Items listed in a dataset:
::::::::
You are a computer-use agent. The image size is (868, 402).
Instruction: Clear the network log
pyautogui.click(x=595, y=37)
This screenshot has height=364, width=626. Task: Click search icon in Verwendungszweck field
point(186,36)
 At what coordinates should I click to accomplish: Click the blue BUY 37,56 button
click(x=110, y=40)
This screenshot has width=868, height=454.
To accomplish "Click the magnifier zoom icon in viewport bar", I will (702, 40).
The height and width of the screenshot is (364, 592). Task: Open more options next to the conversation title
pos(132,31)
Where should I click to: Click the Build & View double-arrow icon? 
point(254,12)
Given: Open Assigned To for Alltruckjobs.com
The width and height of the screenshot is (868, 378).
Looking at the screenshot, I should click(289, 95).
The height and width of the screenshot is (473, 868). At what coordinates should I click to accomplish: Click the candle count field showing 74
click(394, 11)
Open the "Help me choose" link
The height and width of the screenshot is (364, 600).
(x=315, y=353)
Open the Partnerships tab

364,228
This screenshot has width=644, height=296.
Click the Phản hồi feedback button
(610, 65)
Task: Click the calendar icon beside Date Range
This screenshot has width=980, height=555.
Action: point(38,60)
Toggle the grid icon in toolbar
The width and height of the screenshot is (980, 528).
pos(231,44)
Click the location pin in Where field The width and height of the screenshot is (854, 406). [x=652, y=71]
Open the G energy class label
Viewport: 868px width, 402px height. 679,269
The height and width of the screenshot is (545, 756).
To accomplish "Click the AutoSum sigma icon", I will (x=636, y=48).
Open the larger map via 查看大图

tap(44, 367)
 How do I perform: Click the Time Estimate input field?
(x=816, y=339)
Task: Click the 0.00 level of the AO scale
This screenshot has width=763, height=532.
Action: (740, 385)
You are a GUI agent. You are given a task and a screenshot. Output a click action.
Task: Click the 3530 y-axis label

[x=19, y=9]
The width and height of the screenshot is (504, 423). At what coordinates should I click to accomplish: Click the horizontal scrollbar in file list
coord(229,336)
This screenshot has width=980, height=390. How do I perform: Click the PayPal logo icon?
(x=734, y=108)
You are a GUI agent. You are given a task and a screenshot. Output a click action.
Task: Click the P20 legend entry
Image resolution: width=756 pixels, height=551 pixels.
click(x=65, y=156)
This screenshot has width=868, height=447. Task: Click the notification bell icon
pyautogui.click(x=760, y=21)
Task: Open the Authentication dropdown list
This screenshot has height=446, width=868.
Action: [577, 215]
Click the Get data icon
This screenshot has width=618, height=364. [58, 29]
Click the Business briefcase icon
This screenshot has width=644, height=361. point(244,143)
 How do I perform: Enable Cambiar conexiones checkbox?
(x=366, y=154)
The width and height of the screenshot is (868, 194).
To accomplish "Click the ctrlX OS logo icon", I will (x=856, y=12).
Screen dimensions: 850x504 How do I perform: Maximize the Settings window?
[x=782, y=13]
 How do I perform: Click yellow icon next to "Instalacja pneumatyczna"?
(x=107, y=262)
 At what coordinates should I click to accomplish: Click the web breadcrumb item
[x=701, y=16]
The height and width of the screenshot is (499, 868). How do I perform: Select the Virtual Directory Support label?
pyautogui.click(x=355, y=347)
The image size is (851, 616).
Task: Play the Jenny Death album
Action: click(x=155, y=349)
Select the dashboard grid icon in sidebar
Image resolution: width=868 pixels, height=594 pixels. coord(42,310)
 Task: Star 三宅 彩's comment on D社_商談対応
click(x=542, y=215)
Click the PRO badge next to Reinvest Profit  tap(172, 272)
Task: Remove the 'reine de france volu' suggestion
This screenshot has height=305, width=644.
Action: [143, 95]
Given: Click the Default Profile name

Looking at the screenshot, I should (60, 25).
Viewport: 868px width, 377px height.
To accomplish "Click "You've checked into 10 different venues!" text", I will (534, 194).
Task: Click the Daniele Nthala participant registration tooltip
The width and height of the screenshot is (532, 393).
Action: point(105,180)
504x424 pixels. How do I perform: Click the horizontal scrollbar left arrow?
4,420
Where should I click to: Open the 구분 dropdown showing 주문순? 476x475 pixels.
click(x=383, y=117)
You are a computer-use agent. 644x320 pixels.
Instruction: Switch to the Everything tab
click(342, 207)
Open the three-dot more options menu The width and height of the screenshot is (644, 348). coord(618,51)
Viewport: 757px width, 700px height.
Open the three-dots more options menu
::::::::
*WORK REQUIRED:*
Restate word for word only the lines running from the beginning of the data to the line holding "Given: Open Assigned To for Alltruckjobs.com", both included.

*ANSWER AREA:*
You are a computer-use agent. The image size is (868, 402).
Instruction: Clear the network log
pyautogui.click(x=595, y=37)
This screenshot has height=364, width=626. Task: Click search icon in Verwendungszweck field
point(186,36)
 At what coordinates should I click to accomplish: Click the blue BUY 37,56 button
click(x=110, y=40)
This screenshot has width=868, height=454.
To accomplish "Click the magnifier zoom icon in viewport bar", I will (702, 40).
The height and width of the screenshot is (364, 592). Task: Open more options next to the conversation title
pos(132,31)
Where should I click to: Click the Build & View double-arrow icon? 
point(254,12)
Given: Open Assigned To for Alltruckjobs.com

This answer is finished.